Matchbox Bluesmaster Series – set 7: Songsters & Saints – Vocal Traditions on Race Records
The Matchbox Bluesmaster series were originally released from November 1982 to June 1988 by Saydisc Records. Rare 78 rpm records were loaned to supplement the ones on hand to create what was called “Complete Recordings in Chronological Order” along with some add on tracks. These records were mastered on tape and released on vinyl. I previously looked at volumes 5 and 6 in a prior review and here we have the final set, which is a little different.
I noted preciously that Austrian collector Johnny Parth edited the sets and got the recordings grouped and released by Saydisc in the UK. Hans Klement did the remastering work from Austrophon Studios in Vienna. The tracks selected were released in seven sets of six records and are here released on CD. The master tapes have long since vanished, so Norman White took the vinyl pressings and used high end transcription techniques to make the digital recordings. In addition to the 42 releases in these seven sets, even more music is expected for release as they have many pre-Bluesmaster cuts that can be released. Paul Oliver provides ample notes and data on each set of CDs. Oliver is a jazz and blues historian who has written 10 books on blues and gospel history and passed away in 2017 after a long career as a music historian and architect. He provides copious notes in a booklet for each set.
The prior sets include entire CDs by a particular artist. Some artists get a couple of CDs to themselves. As with the prior sets, Matchbox Bluesmaster Series – set 7 offers up the second volume of Lonnie Johnson’s works as an entire CD and also one from The Famous Hokum Boys. Johnson’s works range from 1927 to 1932 while The Hokum Boys cuts are from 1930 and 1931. The other four CDs are Songsters and Saints, Volumes 1 and 2. They range in dates from 1925 to 1931. Discs 3 through 6 offer a variety of interesting and priceless recordings. All of these recordings were from white owned record labels that produce race records for black audiences and hillbilly music for white audiences; making a buck off music that would sell was the priority.
The first two disc continue the series as before. Johnson’s vocals and guitar are splendid.
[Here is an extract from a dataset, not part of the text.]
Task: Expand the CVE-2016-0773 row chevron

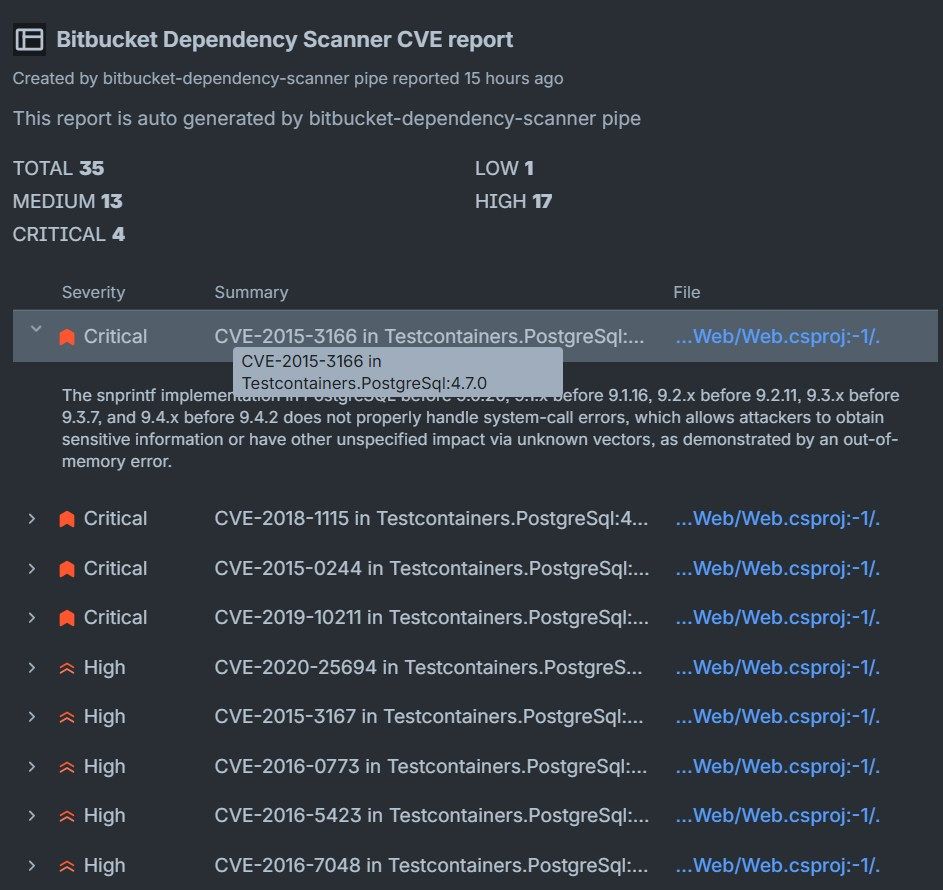Action: 32,767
He certainly was captured well, and some of the 78’s were pristine. The Fabulous Hokum Boys live up to their name with entertaining and light-hearted blues. The band is Georgia Tom on vocals and piano throughout, and also includes Big Bill Broonzy on vocals and guitar on a dozen tracks, Hannah Mae on vocals, Kansas City Kitty on vocals, Frank Brasswell on vocals and guitar, and Jane Lucas on vocals.
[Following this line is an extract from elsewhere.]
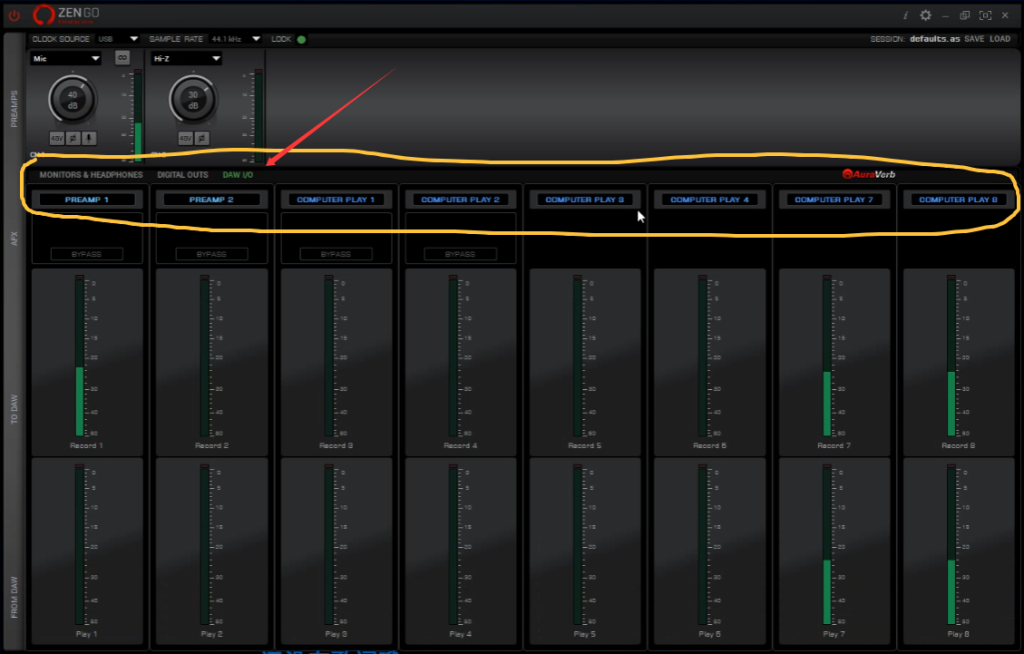Click the info icon beside the gear
The width and height of the screenshot is (1024, 654).
tap(906, 15)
Disc 3 is Dances and Travelling Shows and Comment, Parodies and Ballad Heroes. The former includes greats like Pink Anderson, Peg Leg Howell, Charley Patton, and The Memphis Sheiks. The latter group includes Lil McClintock, Hazekiah Jenkins, Bo Chatman, Kid Coley and many others. Disc 4 is Baptists and Sanctified Preachers (9 tracks) and Gospel Soloists and Evangelists (9 tracks). There is some fiery old school preaching a little choral singing in the first part while the second part includes preaching and gospel tunes done by Blind Willie Davis, William and Versey Smith, Eddie Head and His Family and more.
The fifth disc is Medicine Show Songsters and hen Songsters east and West. The Medicine Show cuts include great music from Papa Charlie Jackson, Gus Cannon’s Jug Stompers, Jim Jackson and the Beale Street Sheiks. The Songsters are Sam Jones (Stovepipe No. 1) and David Crockett, Henry Thomas, Luke Jordan and Blind Blake, one of my personal favorite artists. The final disc features The Straining Preachers and Songsters East and West: Saints of Church and Street. A half dozen preachers and some of their flocks are included in the first section while the last set includes Blind Willie Johnson, The Memphis Sanctified Singers, Arizona Juanita Dranes, Blind Joe and Emma Taggart and more.
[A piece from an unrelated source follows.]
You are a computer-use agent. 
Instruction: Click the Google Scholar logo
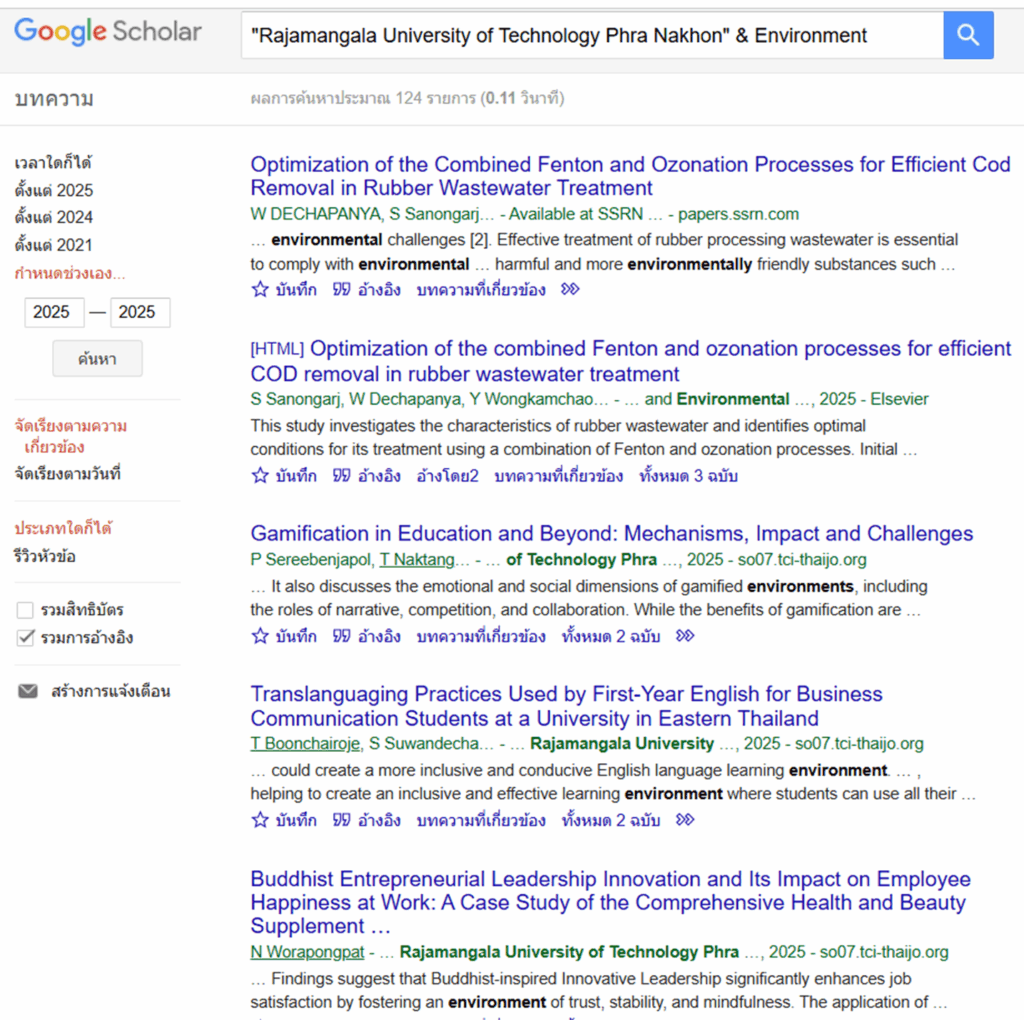pos(108,32)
This final chapter in the Mathcbox Bluesmaster Series is unique in that it includes a plethora of sacred and secular music and spoken word. One marvels at the incredible gospel and blues tunes included and the fire and brimstone preaching (often with congregational responses); there is so much cool stuff represented by these recordings. The seventh set of CDs is a perfect conclusion to the series and offers the listener a variety of songs and spoken word that they will thoroughly enjoy. I highly recommend this and the entire series to those who want to learn how early blues and gospel got recorded and promoted and influences the electrified urban blues, R&B, rock and roll, soul, hip hop and rap music. All of America’s popular music came from these early blues and gospel music and hearing it gives us a great look into how that all happened.